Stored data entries
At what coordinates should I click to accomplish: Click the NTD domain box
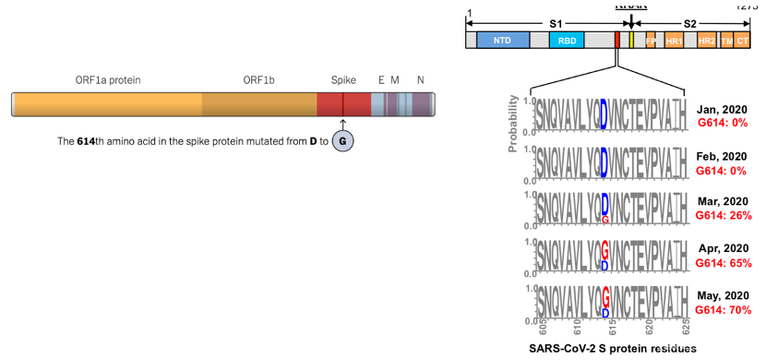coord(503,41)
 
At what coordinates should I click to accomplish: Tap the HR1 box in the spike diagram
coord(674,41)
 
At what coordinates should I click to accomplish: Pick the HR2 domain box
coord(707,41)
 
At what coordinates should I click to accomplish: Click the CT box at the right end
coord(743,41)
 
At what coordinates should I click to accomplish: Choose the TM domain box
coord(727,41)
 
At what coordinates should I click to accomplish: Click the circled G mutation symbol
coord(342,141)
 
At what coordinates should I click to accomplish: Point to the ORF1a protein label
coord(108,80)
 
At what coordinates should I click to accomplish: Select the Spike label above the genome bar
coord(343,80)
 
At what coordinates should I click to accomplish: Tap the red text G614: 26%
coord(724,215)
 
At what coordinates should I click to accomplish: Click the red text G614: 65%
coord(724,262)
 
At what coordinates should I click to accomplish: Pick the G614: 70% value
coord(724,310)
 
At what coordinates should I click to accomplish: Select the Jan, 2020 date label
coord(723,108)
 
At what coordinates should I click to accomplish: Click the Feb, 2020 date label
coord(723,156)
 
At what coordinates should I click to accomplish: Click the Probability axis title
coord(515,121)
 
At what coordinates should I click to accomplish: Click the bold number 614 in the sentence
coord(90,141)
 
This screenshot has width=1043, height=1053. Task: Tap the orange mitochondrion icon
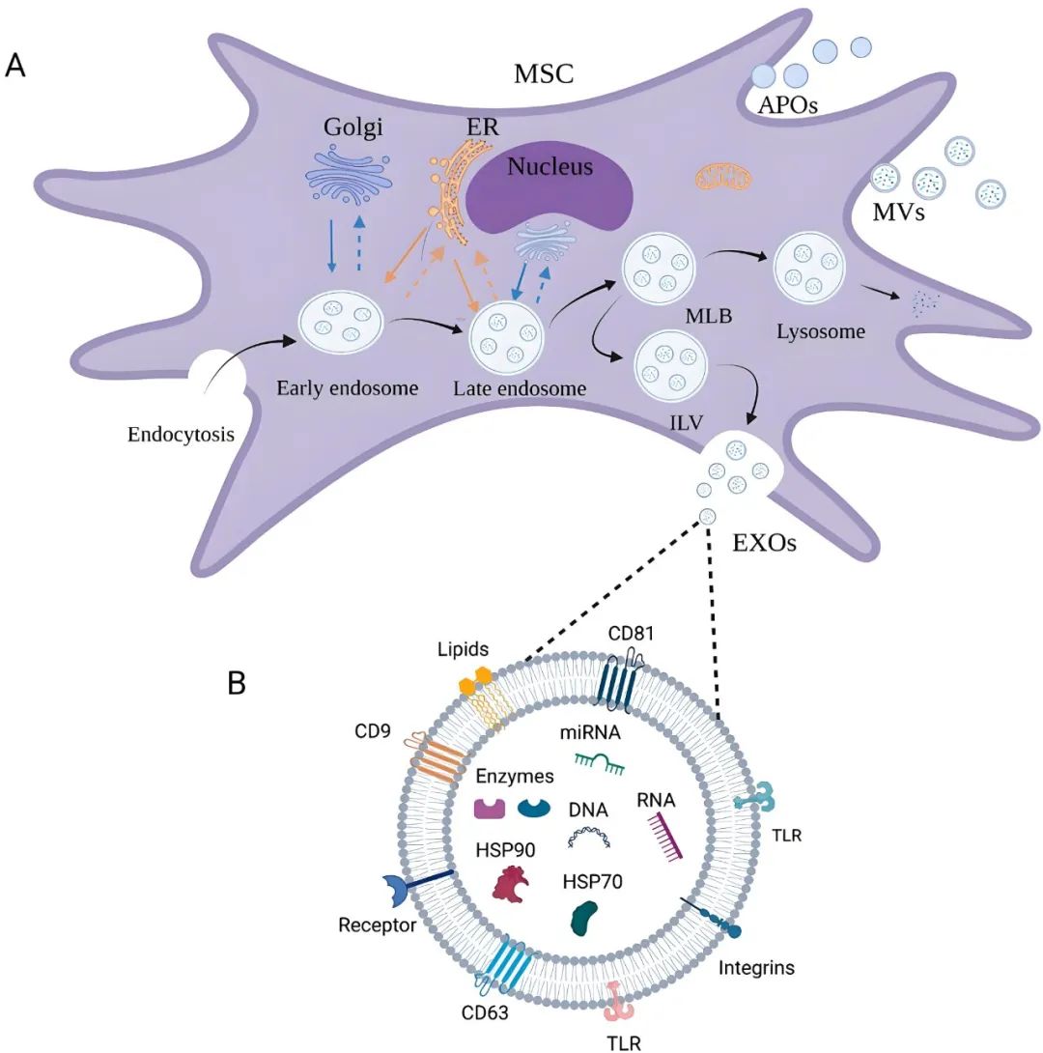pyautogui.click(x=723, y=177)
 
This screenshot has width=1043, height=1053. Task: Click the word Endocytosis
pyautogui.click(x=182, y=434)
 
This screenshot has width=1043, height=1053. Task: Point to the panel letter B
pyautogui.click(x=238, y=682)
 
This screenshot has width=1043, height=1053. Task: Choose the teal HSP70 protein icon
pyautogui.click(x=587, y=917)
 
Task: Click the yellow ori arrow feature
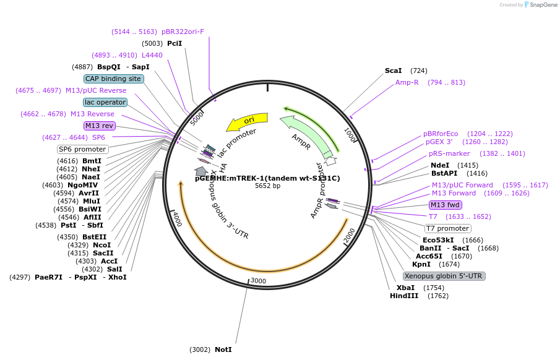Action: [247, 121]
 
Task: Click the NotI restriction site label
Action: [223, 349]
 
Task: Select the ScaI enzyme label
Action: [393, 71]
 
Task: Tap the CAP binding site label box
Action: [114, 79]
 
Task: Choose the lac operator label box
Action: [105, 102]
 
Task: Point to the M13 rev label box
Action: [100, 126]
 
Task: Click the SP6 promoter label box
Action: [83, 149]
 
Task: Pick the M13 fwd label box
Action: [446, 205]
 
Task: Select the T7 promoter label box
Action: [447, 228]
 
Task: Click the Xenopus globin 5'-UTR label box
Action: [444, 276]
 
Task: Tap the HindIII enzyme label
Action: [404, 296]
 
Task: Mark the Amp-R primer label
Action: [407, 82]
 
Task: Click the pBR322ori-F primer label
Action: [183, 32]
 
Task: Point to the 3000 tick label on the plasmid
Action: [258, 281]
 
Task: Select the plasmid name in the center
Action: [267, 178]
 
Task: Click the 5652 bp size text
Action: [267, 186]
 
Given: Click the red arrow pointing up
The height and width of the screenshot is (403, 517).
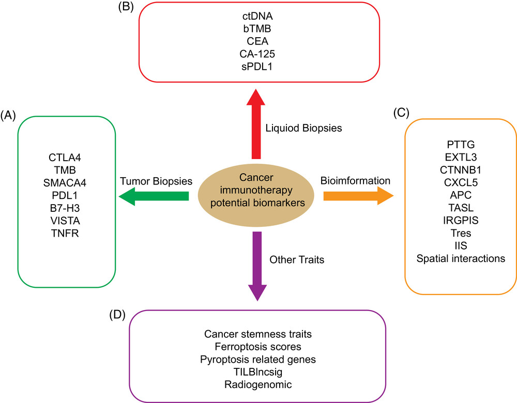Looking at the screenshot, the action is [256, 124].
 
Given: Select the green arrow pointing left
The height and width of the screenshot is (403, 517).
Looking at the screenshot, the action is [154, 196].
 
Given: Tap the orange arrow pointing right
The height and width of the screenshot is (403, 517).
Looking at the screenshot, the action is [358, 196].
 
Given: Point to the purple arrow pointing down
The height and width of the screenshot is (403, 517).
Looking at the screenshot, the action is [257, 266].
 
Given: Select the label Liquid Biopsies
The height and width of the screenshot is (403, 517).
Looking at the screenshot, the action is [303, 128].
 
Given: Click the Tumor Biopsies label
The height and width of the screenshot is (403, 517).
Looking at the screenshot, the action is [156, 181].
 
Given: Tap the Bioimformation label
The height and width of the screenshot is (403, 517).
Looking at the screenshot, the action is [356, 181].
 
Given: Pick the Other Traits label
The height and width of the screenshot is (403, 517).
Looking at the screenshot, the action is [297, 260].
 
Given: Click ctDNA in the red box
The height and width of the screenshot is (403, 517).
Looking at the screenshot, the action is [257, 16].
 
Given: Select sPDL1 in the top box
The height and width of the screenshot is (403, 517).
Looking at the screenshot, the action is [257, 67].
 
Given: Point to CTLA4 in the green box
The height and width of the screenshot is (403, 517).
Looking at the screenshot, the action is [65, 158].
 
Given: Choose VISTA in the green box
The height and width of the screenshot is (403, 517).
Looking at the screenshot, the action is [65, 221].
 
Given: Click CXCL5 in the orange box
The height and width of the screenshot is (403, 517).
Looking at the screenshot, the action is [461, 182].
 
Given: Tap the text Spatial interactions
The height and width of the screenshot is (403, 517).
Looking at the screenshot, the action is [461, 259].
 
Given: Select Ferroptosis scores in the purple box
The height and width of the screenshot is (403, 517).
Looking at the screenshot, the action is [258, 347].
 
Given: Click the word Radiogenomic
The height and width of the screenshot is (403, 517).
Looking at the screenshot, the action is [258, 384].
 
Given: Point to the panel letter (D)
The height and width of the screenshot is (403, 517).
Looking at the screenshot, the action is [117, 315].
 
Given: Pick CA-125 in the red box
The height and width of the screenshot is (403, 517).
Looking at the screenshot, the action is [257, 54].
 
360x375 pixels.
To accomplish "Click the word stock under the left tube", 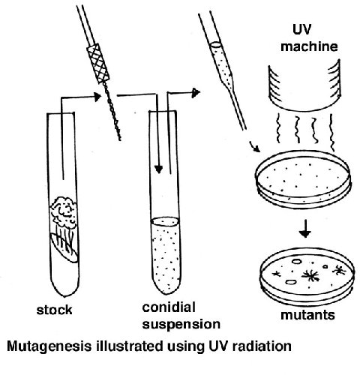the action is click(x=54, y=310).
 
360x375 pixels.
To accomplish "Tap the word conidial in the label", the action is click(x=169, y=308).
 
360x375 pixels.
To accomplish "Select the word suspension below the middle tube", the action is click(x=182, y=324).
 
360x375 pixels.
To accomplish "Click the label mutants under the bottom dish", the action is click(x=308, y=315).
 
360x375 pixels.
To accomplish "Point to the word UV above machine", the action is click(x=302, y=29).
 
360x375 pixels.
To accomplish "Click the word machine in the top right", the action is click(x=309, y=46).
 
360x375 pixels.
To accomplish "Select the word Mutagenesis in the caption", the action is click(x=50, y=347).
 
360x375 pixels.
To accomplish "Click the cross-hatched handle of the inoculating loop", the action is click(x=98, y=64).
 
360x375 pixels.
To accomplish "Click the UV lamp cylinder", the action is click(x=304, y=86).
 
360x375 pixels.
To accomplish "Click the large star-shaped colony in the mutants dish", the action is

# What is needed:
Determine how many lines of the data above contain the string "site", and give the result with nothing else.

# Result:
2